In this section, we’ll discuss why I wrote bread, and give a rough sense of what it can do.


Here’s an example from the documentation for Python’s struct library::

record = 'raymond   \x32\x12\x08\x01\x08'
name, serialnum, school, gradelevel = unpack('<10sHHb', record)

The format specification is dense, but it’s also really hard to understand. What was H again? is b signed? Am I sure I’m unpacking those fields in the right order?

Now what happens if I have arrays of complex structures? Deeply nested structures?
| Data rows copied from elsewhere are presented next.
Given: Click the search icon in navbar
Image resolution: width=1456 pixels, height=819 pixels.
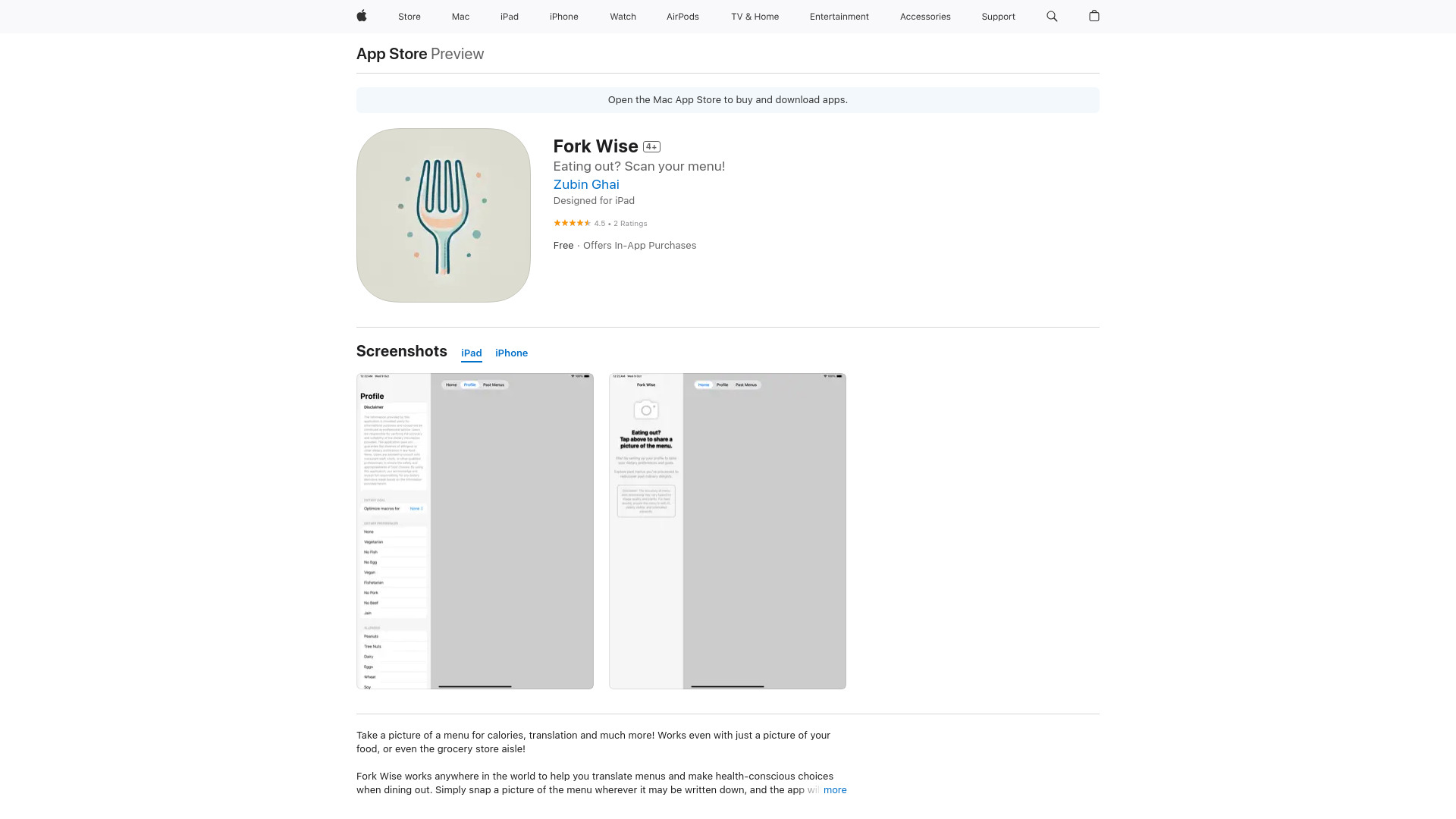Looking at the screenshot, I should coord(1051,16).
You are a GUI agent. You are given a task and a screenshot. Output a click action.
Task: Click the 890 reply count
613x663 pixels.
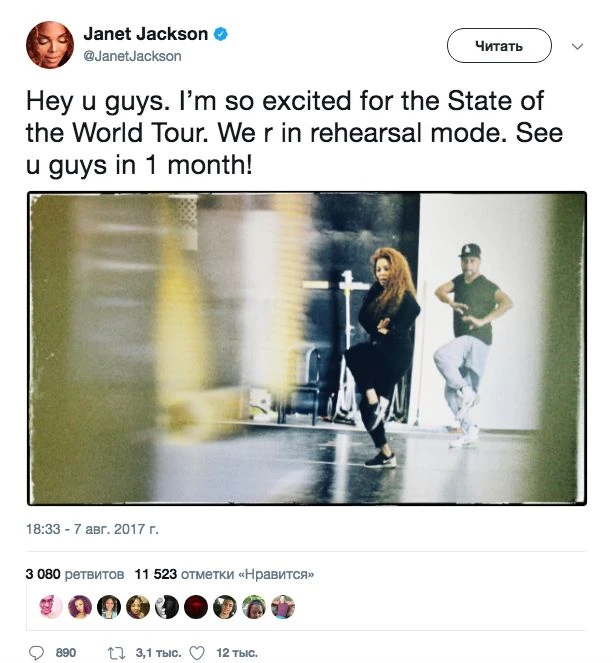tap(66, 652)
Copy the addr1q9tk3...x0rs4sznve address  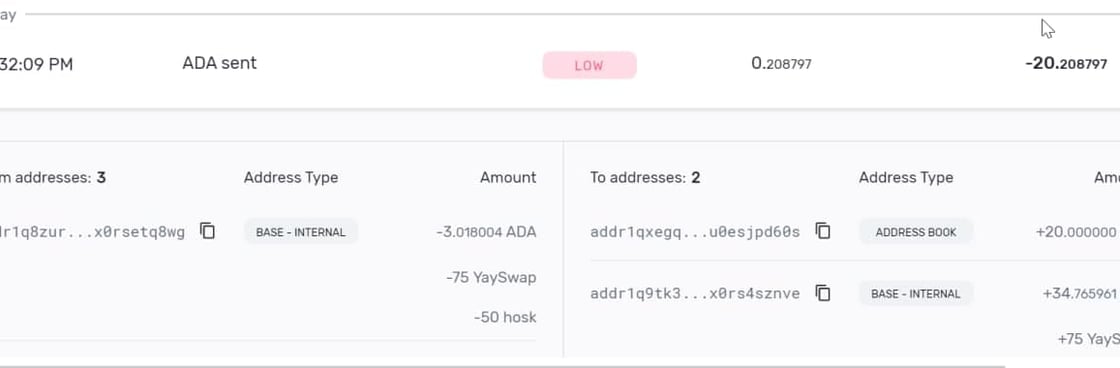click(823, 293)
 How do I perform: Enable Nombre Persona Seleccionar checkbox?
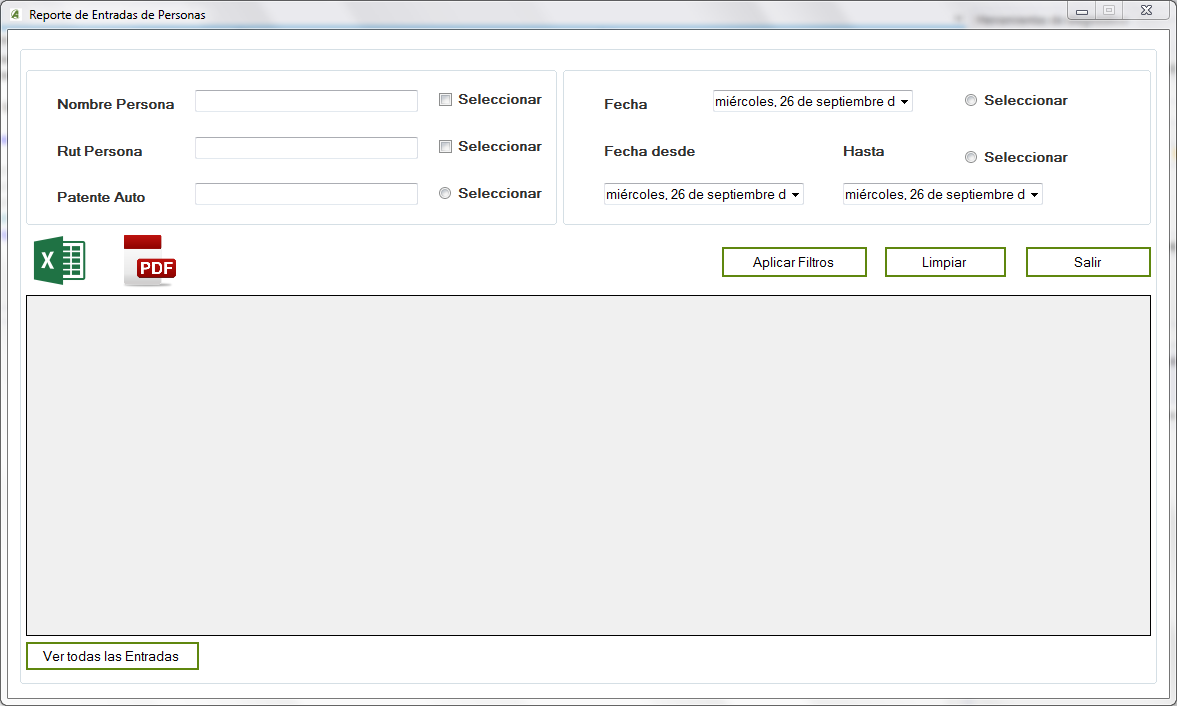tap(446, 100)
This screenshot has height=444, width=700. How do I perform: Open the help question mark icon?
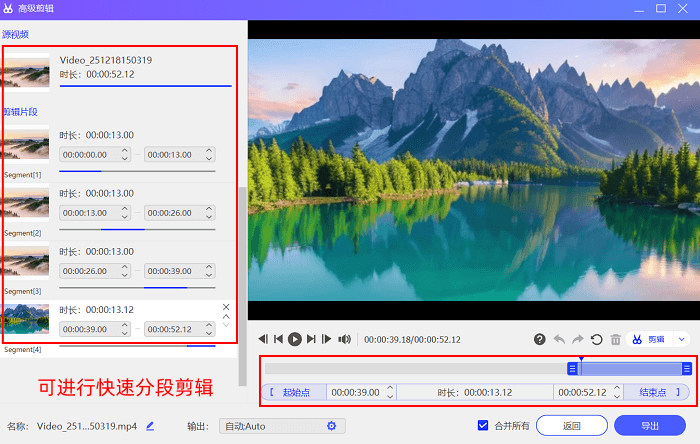(x=539, y=340)
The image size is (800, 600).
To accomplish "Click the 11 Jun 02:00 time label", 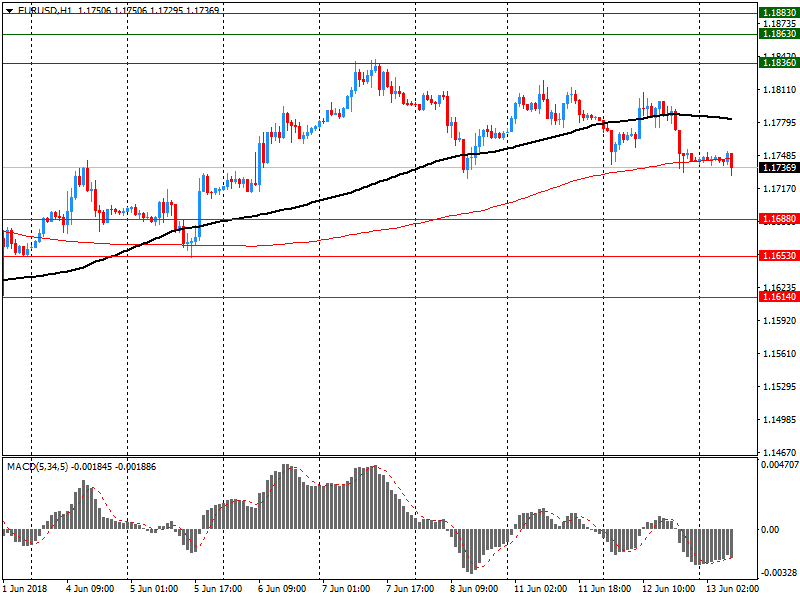I will click(540, 590).

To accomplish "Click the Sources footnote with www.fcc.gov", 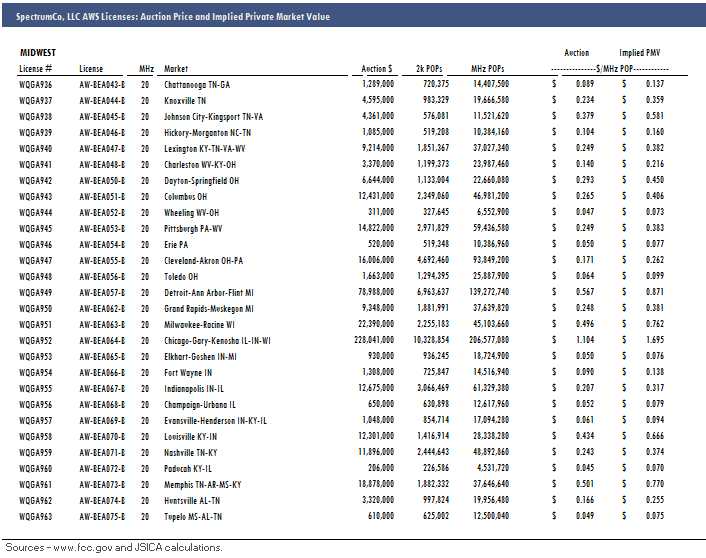I will [x=113, y=547].
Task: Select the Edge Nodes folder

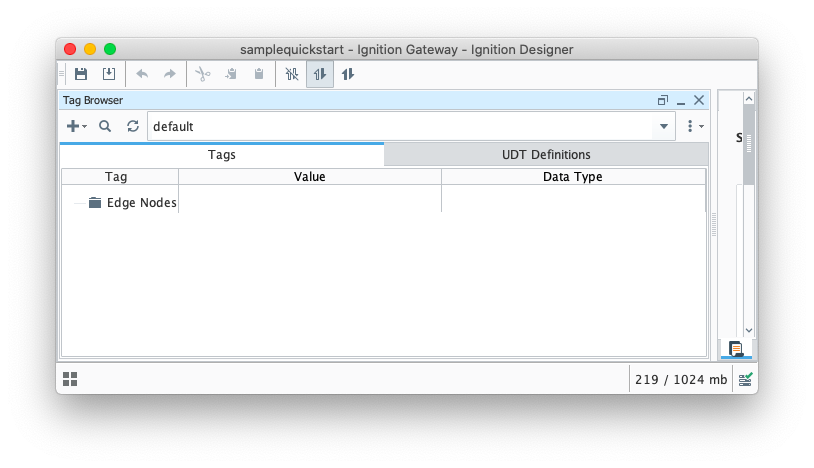Action: (x=141, y=203)
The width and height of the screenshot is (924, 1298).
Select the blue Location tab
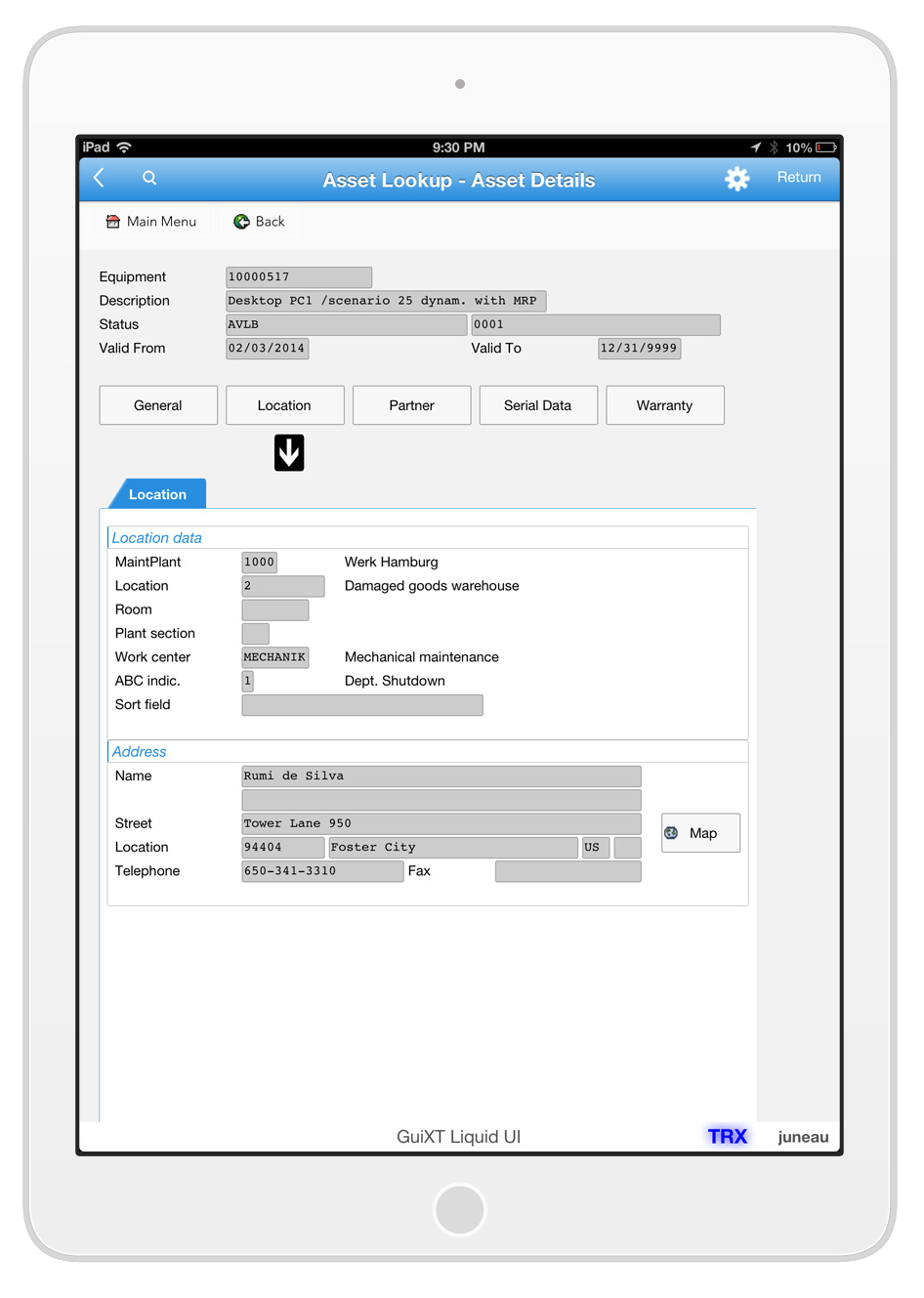(x=157, y=494)

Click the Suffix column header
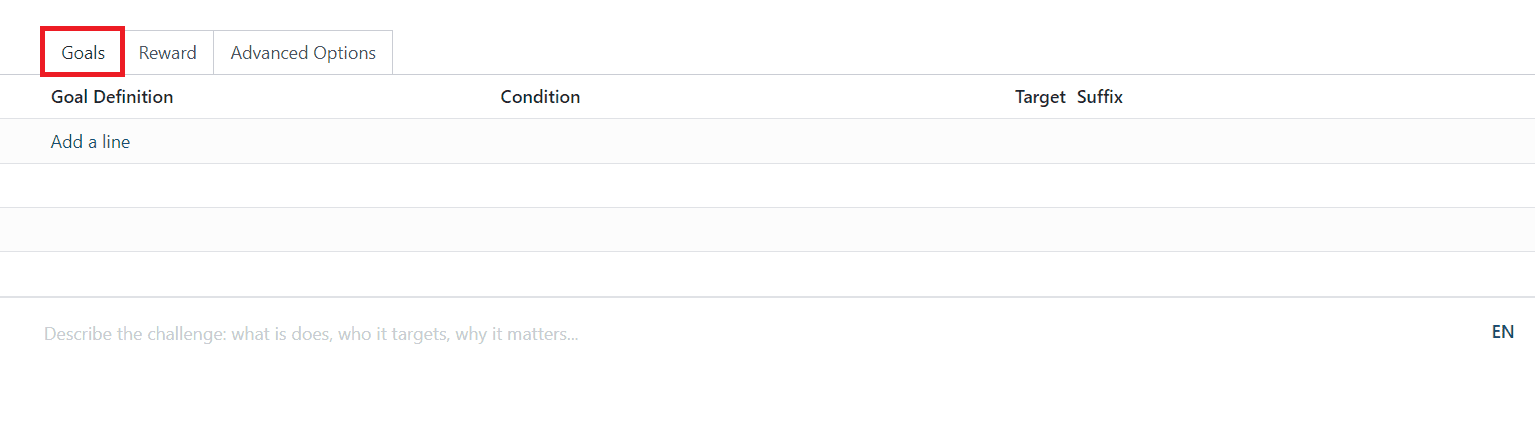1099,97
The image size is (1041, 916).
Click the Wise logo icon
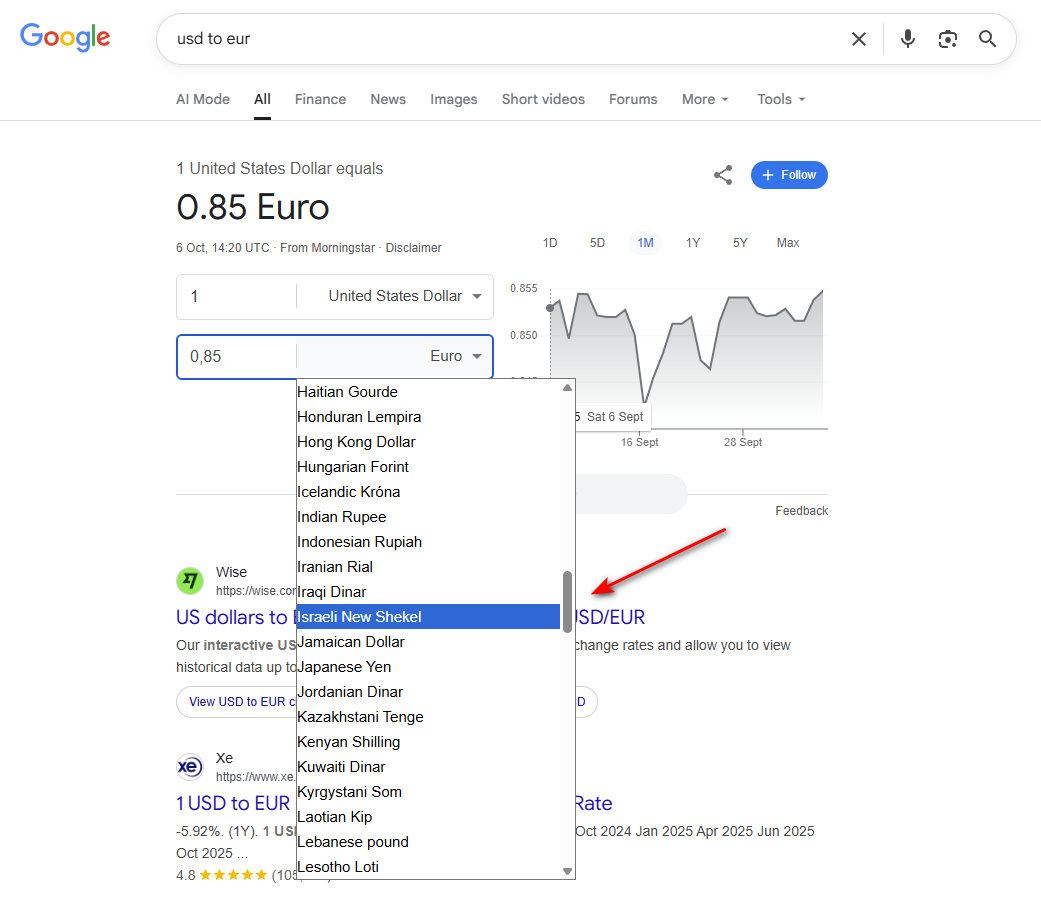coord(190,580)
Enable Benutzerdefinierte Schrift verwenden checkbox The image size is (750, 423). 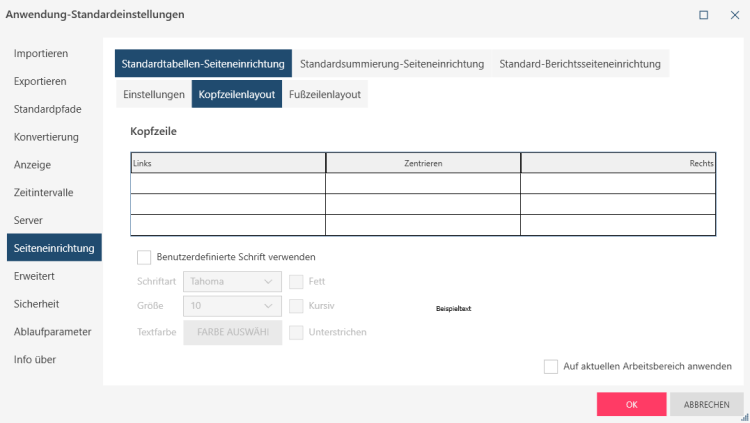point(144,257)
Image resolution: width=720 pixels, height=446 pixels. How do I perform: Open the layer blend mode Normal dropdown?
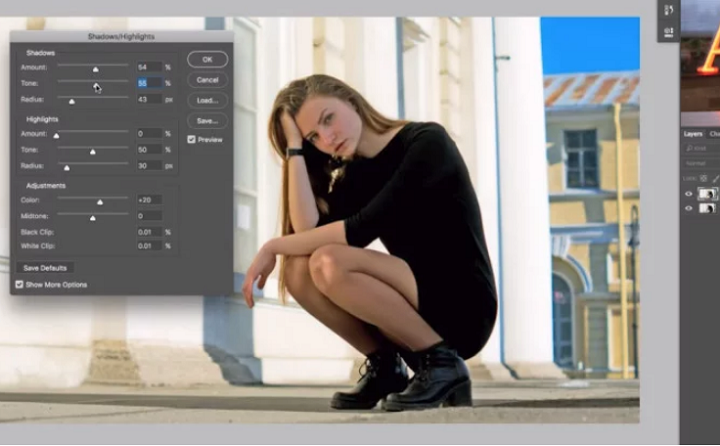[700, 163]
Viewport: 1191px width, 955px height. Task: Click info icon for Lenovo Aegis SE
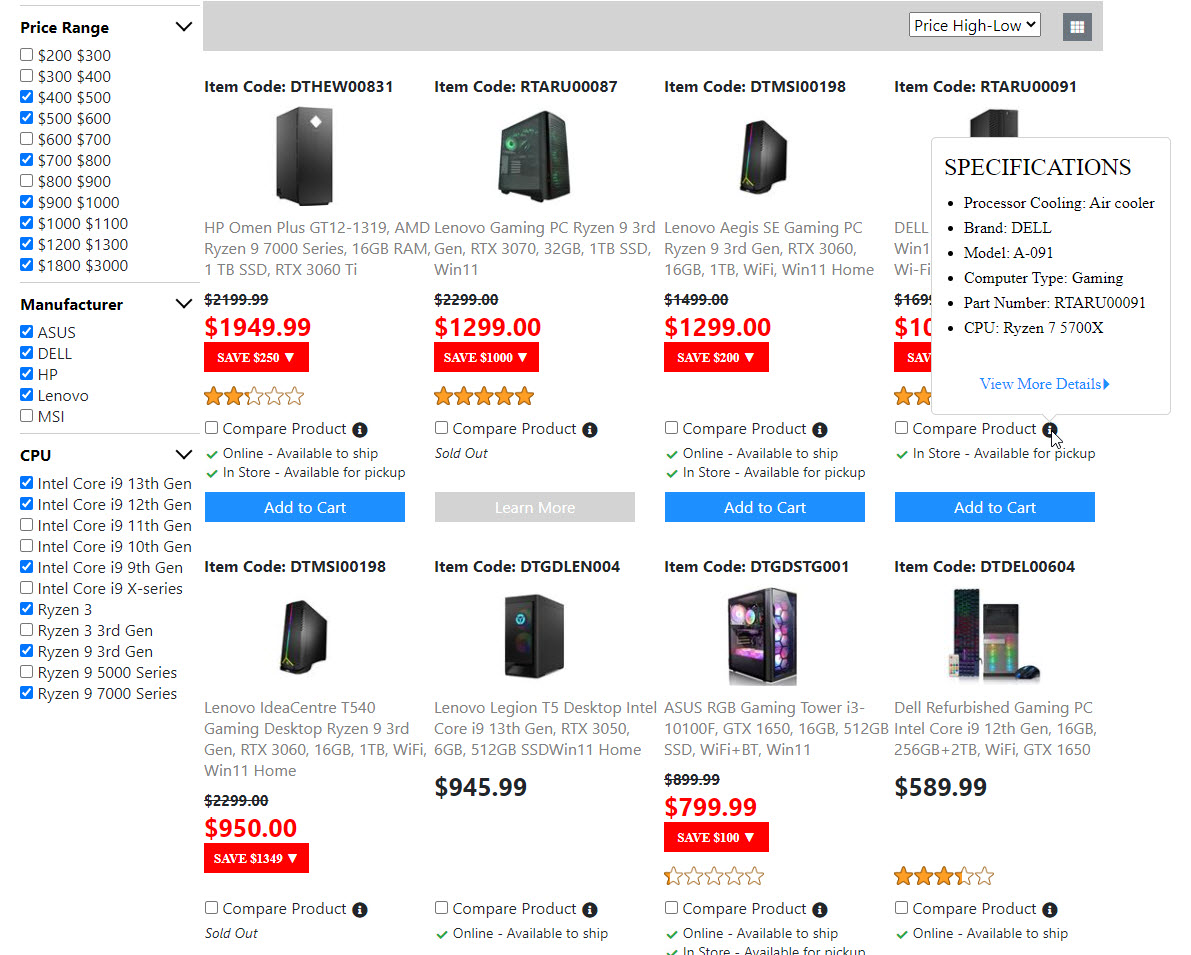820,430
This can get messy really fast.

Here’s bread‘s format specification for the above example::

import bread as b
record_spec = [
    {"endianness" : b.LITTLE_ENDIAN},
    ("name", b.string(10)),
    ("serialnum", b.uint16),
    ("school", b.uint16),
    ("gradelevel", b.byte)

Here’s how to parse using that specification::

>>> parsed_record = b.parse(record, record_spec)
"raymond   "

Here’s a more complicated format specification::

nested_array_struct = [
    {"endianness" : b.BIG_ENDIAN},
    ("first", b.uint8),
    ("matrix", b.array(3, b.array(3, b.uint8))),
    ("last", b.uint8)

And how to parse using it::

>>> data = bytearray([42, 0, 1, 2, 3, 4, 5, 6, 7, 8, 0xdb])
>>> nested_parsed = b.parse(data, nested_array_struct)
>>> print nested_parsed
first: 42
matrix: [[0, 1, 2], [3, 4, 5], [6, 7, 8]]
last: 219

Goals (and Non-Goals)

bread was designed to read binary files into a read-only object format that could be used by other tools. It’s not really meant for writing binary data at this point (although I can imagine future versions being able to do something like that if I find the need).

I wrote bread with ease of use, rather than speed of execution, as a first-order concern. That’s not to say that bread is really slow, but if you’re writing something that analyzes gigabytes of binary data and speed is your main concern, you may want to just roll your own optimized format reader in something like C and call it a day.